== EXERCISE PROMPT ==
Set down exactly the lines running from the line with "You are a GUI" to the end of the listing below, both ends included.

--------------------------------

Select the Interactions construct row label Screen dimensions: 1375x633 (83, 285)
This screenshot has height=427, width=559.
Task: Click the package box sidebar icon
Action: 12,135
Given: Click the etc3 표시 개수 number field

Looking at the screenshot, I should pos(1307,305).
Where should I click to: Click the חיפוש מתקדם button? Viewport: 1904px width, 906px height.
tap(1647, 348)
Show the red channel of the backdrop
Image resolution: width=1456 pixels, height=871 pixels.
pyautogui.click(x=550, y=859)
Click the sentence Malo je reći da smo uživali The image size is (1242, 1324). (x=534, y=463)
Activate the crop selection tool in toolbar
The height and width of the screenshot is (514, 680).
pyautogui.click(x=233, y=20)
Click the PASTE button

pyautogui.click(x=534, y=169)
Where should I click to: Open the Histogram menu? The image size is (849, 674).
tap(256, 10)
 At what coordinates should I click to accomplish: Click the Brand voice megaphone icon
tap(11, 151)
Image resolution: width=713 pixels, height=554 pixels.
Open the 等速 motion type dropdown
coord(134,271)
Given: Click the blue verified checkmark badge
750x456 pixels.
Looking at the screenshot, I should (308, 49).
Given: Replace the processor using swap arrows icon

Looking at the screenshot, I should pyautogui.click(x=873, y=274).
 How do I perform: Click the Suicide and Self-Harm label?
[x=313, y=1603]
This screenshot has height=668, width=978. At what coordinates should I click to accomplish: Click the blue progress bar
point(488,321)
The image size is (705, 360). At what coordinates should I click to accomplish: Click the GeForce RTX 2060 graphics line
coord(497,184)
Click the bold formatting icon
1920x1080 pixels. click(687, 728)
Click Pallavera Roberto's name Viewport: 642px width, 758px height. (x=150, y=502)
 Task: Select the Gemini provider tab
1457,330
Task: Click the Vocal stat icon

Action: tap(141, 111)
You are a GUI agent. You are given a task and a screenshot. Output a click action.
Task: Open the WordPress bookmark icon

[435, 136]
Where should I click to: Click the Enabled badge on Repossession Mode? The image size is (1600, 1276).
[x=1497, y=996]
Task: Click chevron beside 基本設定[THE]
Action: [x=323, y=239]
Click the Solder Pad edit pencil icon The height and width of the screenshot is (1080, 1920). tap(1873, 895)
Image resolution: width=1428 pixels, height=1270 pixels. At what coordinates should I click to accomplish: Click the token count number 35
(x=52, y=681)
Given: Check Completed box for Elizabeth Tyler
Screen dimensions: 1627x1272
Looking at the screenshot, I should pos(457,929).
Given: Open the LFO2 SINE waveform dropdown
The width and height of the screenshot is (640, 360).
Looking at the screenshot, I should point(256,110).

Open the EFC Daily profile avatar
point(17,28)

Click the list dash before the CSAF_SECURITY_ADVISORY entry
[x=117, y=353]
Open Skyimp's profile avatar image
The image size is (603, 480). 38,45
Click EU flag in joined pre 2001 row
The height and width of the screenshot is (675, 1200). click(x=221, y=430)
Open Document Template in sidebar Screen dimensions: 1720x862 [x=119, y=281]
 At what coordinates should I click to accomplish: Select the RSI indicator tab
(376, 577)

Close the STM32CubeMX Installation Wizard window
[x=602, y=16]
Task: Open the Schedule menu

--------------------------------

== ANSWER FOR THIS EXERCISE ==
You are a GUI agent. You are given a task and a screenshot. Output a click action.
Task: Open the WordPress bookmark icon

[435, 136]
Where should I click to: Click the Enabled badge on Repossession Mode? The image size is (1600, 1276).
[x=1497, y=996]
Task: Click chevron beside 基本設定[THE]
Action: [x=323, y=239]
Click the Solder Pad edit pencil icon The height and width of the screenshot is (1080, 1920). tap(1873, 895)
Image resolution: width=1428 pixels, height=1270 pixels. At what coordinates should I click to accomplish: Click the token count number 35
(x=52, y=681)
Given: Check Completed box for Elizabeth Tyler
Screen dimensions: 1627x1272
Looking at the screenshot, I should pos(457,929).
Given: Open the LFO2 SINE waveform dropdown
The width and height of the screenshot is (640, 360).
Looking at the screenshot, I should point(256,110).

Open the EFC Daily profile avatar
point(17,28)

Click the list dash before the CSAF_SECURITY_ADVISORY entry
[x=117, y=353]
Open Skyimp's profile avatar image
The image size is (603, 480). 38,45
Click EU flag in joined pre 2001 row
The height and width of the screenshot is (675, 1200). click(x=221, y=430)
Open Document Template in sidebar Screen dimensions: 1720x862 [x=119, y=281]
 At what coordinates should I click to accomplish: Select the RSI indicator tab
(376, 577)

Close the STM32CubeMX Installation Wizard window
[x=602, y=16]
Task: Open the Schedule menu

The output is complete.